▸ **Problem details**
Rewrite the records below with "screenshot" replaced by "image" everywhere, leaving everything else unchanged.

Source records
-=-=-=-=-

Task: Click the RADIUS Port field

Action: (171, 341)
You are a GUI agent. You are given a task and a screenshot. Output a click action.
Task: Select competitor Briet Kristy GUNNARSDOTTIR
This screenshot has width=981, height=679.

-=-=-=-=-

▸ **Written answer**
Task: Click the RADIUS Port field

Action: (171, 341)
You are a GUI agent. You are given a task and a image. Output a click action.
Task: Select competitor Briet Kristy GUNNARSDOTTIR
This image has width=981, height=679.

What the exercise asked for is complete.